● **TEXTO DE REFERÊNCIA**
Folha de S. Paulo


Opinião: Por que ser passional quando você pode ser consciencioso?

Se você deseja encontrar sucesso no trabalho, há uma característica de que precisará acima de todas as demais. Não se trata de criatividade, ou inteligência emocional, ou facilidade no trato pessoal, ou experiência, ou julgamento, ou nem mesmo bons instintos.

É ser consciencioso.

Todos os estudos acadêmicos apontam para esse fato há décadas, sugerindo que, não importa que tipo de trabalho você faça, é isso que separa as pessoas que se saem bem das demais.

No entanto, agora surgiu a informação de que ser consciencioso é apenas o ponto de partida. Você também precisará de um marido ou mulher igualmente consciencioso.

De acordo com um estudo que será publicado em breve pela revista científica "Psychological Science", os traços de caráter da pessoa com quem você se casa têm influência sobre seu desempenho no trabalho - um vento favorável ou adverso emanado do cônjuge pode determinar se você é promovido e recebe um aumento, e se considerará ou não como toleráveis seus dias no escritório.

Pesquisadores da Universidade Washington, em St. Louis, passaram os últimos cinco anos pesquisando sobre casais - na maioria dos quais os dois integrantes trabalham fora -, e comparando o sucesso de cada dupla a cinco traços de personalidade distintos dos cônjuges - extroversão, abertura, cordialidade, neurose e conscienciosidade. E constataram que essa última qualidade tem efeito em larga medida positivo: as pessoas cujos cônjuges são conscienciosos simplesmente se saem melhor no trabalho.

● **DADOS FORNECIDOS**

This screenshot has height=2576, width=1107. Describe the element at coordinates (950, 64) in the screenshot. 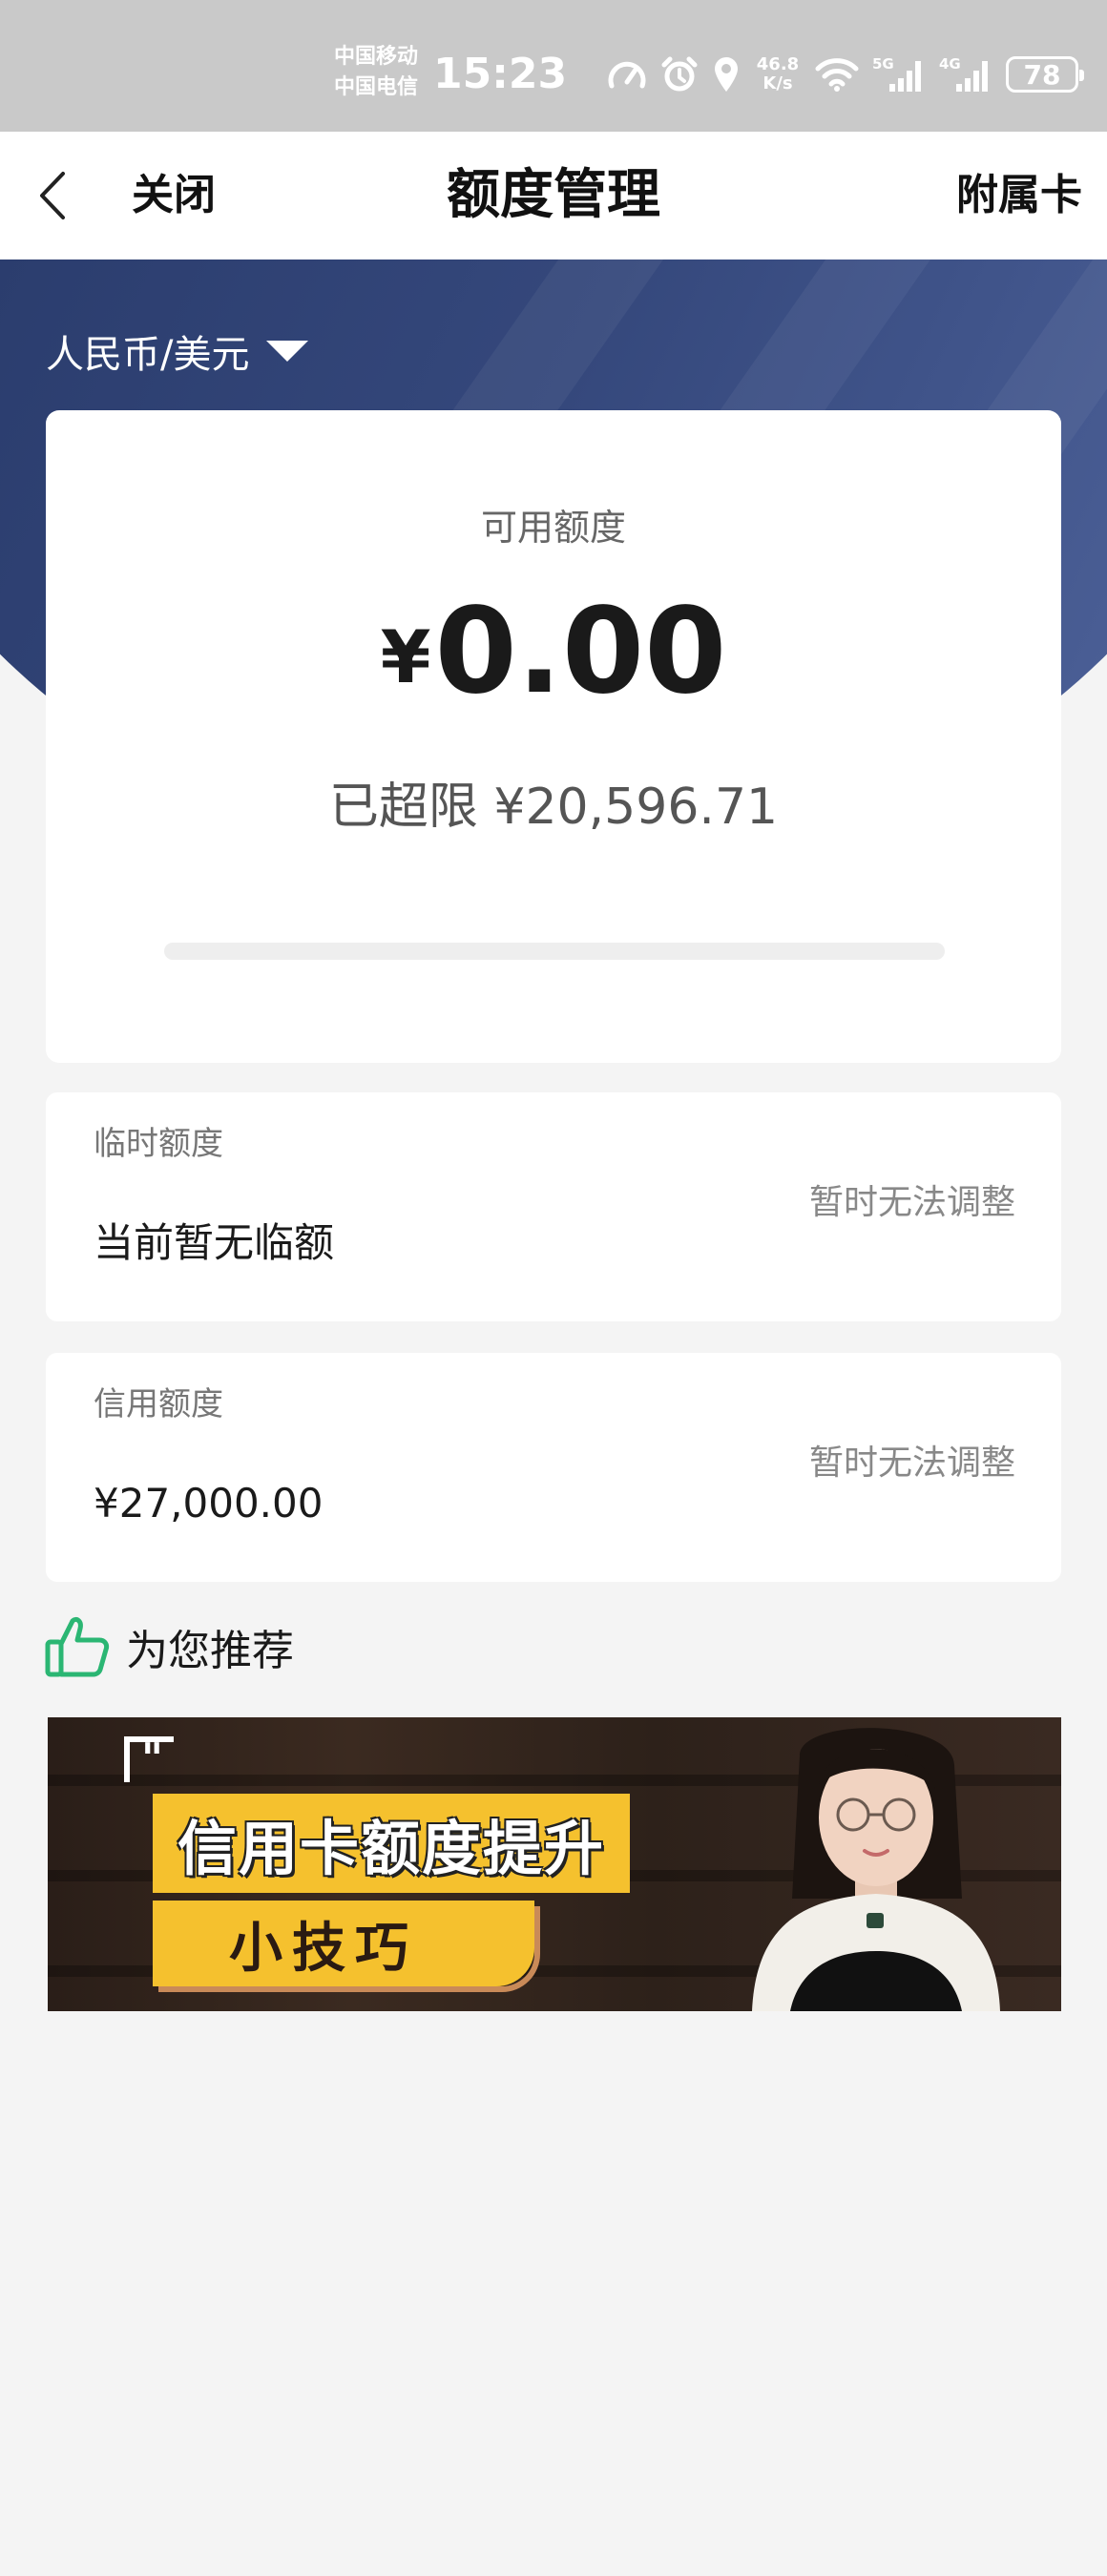

I see `signal-4g-label: 4G` at that location.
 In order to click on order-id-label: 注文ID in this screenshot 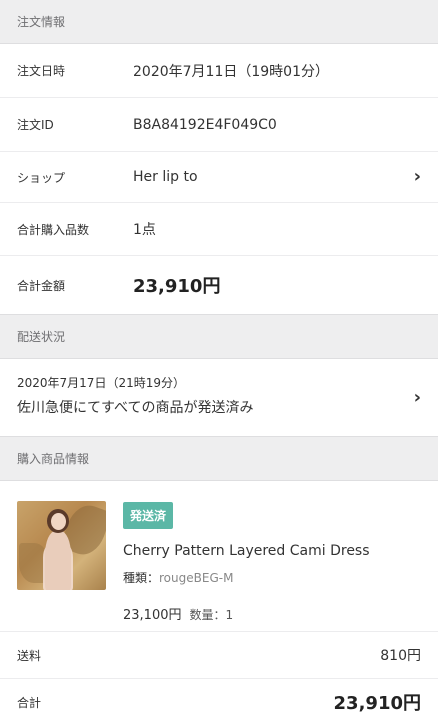, I will do `click(36, 125)`.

● **ENUNCIADO DA TAREFA**
Atualize o trecho do artigo de opinião que vai de "Opinião: Por que" até "mulher igualmente consciencioso.", colocando "emprego" no lugar de "trabalho". Baseie-se somente no texto para responder.

● **RESPOSTA DA TAREFA**
Opinião: Por que ser passional quando você pode ser consciencioso?

Se você deseja encontrar sucesso no emprego, há uma característica de que precisará acima de todas as demais. Não se trata de criatividade, ou inteligência emocional, ou facilidade no trato pessoal, ou experiência, ou julgamento, ou nem mesmo bons instintos.

É ser consciencioso.

Todos os estudos acadêmicos apontam para esse fato há décadas, sugerindo que, não importa que tipo de emprego você faça, é isso que separa as pessoas que se saem bem das demais.

No entanto, agora surgiu a informação de que ser consciencioso é apenas o ponto de partida. Você também precisará de um marido ou mulher igualmente consciencioso.